* _Work to complete_
(1) According to the passage on inquest juries, how many people make up an inquest jury?
(2) Write out everything in the passage on inquest juries from "Most people have" down to "in tragic circumstances.".
(3) Write what comes next in the passage on inquest juries, picking up after its final sentence.

* _Excerpted text_
►
Most people have an idea about what a jury in a criminal case is for. Much of this is from depictions in popular media; most of us can bring to mind a court room drama where we are invited into jury deliberations or seen a foreman speak up. Statistically we are likely to know at least one person who has sat on a crown court jury or perhaps done so ourselves. These conceptions of the jury may not be completely accurate, but they are definitely there in the background to our lives. We know that juries play an important role in determining whether someone is found guilty or not guilty.

In contrast to this, there are inquest juries. The role of a jury in an inquest can be pivotal, but there is very little common understanding of the procedure for inquests. Inquests are processes that most people do not want to think about and only come across in tragic circumstances.

What is the role of the jury?

An inquest jury is made up of between 7 and 11 people randomly selected from the general public. The reasons to refuse jury service are quite limited and most people between the ages of 18 to 65 will be eligible to be summoned to take part in a jury.
◄
* _Listed records_
►
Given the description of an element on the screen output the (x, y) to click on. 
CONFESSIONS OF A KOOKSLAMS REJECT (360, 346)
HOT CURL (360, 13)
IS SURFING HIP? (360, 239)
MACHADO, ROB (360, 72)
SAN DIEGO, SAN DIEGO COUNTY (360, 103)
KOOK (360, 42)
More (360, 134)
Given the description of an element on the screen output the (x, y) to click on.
◄
* _Results for the exercise_
(1) Between 7 and 11 people, randomly selected from the general public.

(2)
Most people have an idea about what a jury in a criminal case is for. Much of this is from depictions in popular media; most of us can bring to mind a court room drama where we are invited into jury deliberations or seen a foreman speak up. Statistically we are likely to know at least one person who has sat on a crown court jury or perhaps done so ourselves. These conceptions of the jury may not be completely accurate, but they are definitely there in the background to our lives. We know that juries play an important role in determining whether someone is found guilty or not guilty.

In contrast to this, there are inquest juries. The role of a jury in an inquest can be pivotal, but there is very little common understanding of the procedure for inquests. Inquests are processes that most people do not want to think about and only come across in tragic circumstances.

(3)
Unlike in a criminal trial, the jury has a proactive role in inquests. They are able to ask questions of witnesses. The findings of an inquest are not simply a yes/no question, but instead go to the heart of who, when, where and how the person has died. If it is arguable that the State may bear some responsibility for the death then there may be an “Article 2” inquest. The jury in an Article 2 inquest will also be asked to draw conclusions as to the circumstances in which the person died.

Inquest findings can be critical of those involved in a death, including state bodies. They can include narrative verdicts and find that parties have acted with neglect. Therefore, the role of jury is very important. They will be given directions by the coroner once the evidence is heard, but the coroner should allow juries to decide on matters which, if properly directed, they should have the information to decide.

Often families of those who have died feel that a jury will be more understanding of the circumstances of a death and more curious about what led to it. There is sometimes a concern that coroners may develop a degree of professional distance and may become somewhat desensitised which can lead to less thoughtful questioning and findings. Moreover, the jury system is meant to mitigate individual biases by using group decision making.

As with criminal cases, an inquest jury will first try and reach a unanimous decision, one where each juror is in agreement. If this cannot be reached, the coroner has a discretion to allow a majority decision, where one or two of the jurors are in disagreement. This should only be allowed if they are satisfied that the jury has spent a reasonable time deliberating.

When are juries involved in inquests?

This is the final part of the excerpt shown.